In typical 1950s epic fashion, DeMille also cast a gallery of character actors and ingénues (both male and female) in supporting roles. Among the more amusing faces in this overcrowded cast of thousands are: Lily Munster (Yvonne De Carlo) as Mrs. Moses; a vampish Vincent Price as bad boy Baka; the DeMille of the Razzies John Derek as hunky stonecutter Joshua; and, constantly swallowing scenery whole, then spitting it right back into the camera, Edward G. Robinson as the heavy of the piece (and the leader of the Golden Calf Gang) Dathan. An interesting factual note is that Nina Foch, cast as Moses’ adoptive mother who rescues him from the bulrushes, is in real life all of seven months older than Charlton Heston.

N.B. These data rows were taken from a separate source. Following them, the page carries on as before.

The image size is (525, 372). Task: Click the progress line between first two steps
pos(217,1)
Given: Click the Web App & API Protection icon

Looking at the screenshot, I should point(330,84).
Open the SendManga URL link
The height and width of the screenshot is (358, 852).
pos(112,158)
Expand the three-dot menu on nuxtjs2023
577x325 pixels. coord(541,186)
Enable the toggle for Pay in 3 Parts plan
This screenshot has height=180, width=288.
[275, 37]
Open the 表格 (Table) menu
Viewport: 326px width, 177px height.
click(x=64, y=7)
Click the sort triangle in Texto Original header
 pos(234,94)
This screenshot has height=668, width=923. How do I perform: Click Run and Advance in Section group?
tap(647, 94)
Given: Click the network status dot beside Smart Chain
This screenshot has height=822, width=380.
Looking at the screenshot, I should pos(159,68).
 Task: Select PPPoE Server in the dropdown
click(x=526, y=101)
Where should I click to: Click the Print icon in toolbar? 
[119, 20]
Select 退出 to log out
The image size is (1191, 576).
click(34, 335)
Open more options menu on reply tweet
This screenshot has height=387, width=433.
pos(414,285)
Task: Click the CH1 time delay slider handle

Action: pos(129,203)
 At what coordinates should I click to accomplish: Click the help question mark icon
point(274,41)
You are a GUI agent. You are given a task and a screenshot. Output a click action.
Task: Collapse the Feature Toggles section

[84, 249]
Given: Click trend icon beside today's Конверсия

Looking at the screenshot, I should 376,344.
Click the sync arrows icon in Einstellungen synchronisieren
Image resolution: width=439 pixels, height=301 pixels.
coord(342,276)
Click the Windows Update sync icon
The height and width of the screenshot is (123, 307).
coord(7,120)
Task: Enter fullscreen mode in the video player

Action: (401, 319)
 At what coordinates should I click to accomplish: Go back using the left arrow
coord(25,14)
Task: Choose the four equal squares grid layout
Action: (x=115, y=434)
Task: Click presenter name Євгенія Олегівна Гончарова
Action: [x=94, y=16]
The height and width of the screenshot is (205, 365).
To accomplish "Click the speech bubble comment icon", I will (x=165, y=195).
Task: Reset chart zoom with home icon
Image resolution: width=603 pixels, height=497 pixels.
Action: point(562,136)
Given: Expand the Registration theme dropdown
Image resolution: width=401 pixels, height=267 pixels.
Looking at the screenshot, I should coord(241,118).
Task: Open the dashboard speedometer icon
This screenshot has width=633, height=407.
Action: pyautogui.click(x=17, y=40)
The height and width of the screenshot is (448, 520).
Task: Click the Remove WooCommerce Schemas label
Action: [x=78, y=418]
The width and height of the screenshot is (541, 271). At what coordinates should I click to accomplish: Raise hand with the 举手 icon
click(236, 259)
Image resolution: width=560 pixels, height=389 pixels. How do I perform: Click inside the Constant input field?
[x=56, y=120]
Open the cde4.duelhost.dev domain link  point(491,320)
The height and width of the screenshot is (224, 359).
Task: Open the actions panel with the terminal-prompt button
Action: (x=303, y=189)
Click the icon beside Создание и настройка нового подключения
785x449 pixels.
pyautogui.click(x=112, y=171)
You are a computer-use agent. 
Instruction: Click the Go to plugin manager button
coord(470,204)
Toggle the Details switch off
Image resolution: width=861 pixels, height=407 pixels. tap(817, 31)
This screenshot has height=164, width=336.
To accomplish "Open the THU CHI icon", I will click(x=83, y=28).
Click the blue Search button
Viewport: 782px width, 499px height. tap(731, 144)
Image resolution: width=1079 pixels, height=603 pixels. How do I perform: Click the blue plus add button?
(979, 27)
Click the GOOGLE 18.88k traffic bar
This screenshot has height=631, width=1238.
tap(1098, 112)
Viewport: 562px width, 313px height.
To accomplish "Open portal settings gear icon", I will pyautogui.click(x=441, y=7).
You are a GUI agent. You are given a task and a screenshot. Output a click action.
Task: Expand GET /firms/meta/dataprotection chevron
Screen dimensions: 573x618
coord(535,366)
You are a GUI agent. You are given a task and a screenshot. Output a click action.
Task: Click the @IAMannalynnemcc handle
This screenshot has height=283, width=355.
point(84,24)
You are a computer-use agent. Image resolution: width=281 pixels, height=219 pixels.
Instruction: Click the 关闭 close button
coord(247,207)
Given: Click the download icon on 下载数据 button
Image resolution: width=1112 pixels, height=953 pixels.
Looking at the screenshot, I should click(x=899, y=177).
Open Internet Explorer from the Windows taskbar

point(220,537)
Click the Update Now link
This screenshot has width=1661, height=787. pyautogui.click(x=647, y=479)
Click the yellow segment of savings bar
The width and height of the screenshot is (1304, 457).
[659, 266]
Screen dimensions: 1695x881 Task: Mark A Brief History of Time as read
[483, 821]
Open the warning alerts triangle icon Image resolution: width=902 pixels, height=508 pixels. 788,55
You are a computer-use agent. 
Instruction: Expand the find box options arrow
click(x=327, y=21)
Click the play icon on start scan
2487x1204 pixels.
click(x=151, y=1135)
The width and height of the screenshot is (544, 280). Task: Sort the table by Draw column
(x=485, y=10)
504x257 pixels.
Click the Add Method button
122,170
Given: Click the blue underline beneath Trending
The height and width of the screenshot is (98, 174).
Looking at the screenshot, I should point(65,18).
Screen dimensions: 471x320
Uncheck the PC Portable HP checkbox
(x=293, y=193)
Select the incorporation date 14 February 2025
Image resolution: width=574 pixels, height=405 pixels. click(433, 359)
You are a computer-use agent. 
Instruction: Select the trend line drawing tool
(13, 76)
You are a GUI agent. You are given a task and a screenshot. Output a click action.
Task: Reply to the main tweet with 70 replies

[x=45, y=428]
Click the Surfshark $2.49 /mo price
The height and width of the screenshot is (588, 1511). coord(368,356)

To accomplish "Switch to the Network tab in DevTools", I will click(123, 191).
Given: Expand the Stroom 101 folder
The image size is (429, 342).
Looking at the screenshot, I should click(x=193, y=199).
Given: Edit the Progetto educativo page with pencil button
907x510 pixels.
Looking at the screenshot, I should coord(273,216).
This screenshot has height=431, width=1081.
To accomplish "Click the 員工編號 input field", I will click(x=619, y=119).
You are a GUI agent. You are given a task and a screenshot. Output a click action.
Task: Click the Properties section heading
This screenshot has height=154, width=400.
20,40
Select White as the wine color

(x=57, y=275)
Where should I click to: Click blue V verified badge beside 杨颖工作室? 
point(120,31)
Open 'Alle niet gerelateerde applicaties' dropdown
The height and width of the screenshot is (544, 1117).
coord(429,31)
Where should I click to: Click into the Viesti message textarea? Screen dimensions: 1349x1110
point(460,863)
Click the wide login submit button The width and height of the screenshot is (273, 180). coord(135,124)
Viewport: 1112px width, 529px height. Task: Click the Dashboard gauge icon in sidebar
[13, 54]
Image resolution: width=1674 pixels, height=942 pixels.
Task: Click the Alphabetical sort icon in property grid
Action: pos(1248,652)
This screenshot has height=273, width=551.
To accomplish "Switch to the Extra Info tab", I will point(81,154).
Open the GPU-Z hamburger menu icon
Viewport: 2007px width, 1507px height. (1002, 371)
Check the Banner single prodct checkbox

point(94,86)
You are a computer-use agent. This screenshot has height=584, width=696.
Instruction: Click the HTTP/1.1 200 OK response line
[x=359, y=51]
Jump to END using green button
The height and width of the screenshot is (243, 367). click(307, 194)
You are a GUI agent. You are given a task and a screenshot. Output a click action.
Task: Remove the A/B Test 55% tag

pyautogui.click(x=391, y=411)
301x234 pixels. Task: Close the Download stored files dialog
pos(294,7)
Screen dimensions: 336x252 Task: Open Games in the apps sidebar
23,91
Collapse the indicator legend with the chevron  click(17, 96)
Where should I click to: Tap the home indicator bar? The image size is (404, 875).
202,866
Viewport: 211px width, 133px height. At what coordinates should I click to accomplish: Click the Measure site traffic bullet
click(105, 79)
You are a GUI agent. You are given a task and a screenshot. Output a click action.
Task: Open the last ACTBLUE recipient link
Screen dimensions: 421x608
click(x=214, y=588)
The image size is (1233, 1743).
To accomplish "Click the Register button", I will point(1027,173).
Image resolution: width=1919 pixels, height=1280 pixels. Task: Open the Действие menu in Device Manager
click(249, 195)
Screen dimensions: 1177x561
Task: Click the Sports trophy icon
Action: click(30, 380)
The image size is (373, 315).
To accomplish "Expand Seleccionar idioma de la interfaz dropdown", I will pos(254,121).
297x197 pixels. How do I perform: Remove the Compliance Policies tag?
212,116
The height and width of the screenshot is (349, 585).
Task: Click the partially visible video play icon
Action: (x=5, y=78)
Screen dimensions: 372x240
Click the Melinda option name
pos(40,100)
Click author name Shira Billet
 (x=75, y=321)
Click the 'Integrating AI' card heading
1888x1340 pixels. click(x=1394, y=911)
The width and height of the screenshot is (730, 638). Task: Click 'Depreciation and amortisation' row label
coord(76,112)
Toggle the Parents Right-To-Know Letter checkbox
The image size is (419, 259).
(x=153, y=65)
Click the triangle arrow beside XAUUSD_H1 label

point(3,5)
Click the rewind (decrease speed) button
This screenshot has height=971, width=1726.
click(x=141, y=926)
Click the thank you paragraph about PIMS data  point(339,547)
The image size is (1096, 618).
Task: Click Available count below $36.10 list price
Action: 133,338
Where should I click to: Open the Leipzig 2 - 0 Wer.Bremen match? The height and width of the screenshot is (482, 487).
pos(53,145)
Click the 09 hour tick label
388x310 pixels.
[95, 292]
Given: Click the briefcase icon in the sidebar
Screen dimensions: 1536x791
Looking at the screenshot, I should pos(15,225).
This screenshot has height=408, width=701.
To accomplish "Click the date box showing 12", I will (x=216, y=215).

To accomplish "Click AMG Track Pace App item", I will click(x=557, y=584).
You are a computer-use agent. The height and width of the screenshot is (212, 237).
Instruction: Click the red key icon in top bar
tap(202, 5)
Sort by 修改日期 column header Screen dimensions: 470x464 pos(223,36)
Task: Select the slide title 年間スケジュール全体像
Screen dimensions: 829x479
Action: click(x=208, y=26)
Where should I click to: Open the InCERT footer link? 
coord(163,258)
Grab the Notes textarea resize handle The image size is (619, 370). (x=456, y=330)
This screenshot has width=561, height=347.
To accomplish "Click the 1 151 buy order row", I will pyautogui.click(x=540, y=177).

Nearly four hours long, with every minute of that last hour making your backside throb, Ten Commandments is widely considered the finest of DeMille’s many sand-and-sex epics. But for those of us who know kitsch when we see it, Ten Commandments is CB’s supreme masterpiece of biblical bloviation.

Dippy Dialogue

Nefretiri (Anne Baxter): “Oh, Moses, Moses! You stubborn, splendid, adorable fool!”

Choice Chapter Stops

Chapter 17, Disc One (“The Royal Barge”): Baxter lords it over Heston, now reduced to making bricks out of straw and mud.

Chapter 13, Disc Two (“The Parting of the Red Sea”): In which The Jell-O of God smites those evil Egyptians.

Special Recommendation

If you get the DVD, try watching it with the French dialogue track and English subtitles enabled—you’ll miss none of the nostril-flaring “subtleties” of the performances, and experience the rare treat of hearing a Bible tale told by Pepé Le Pew.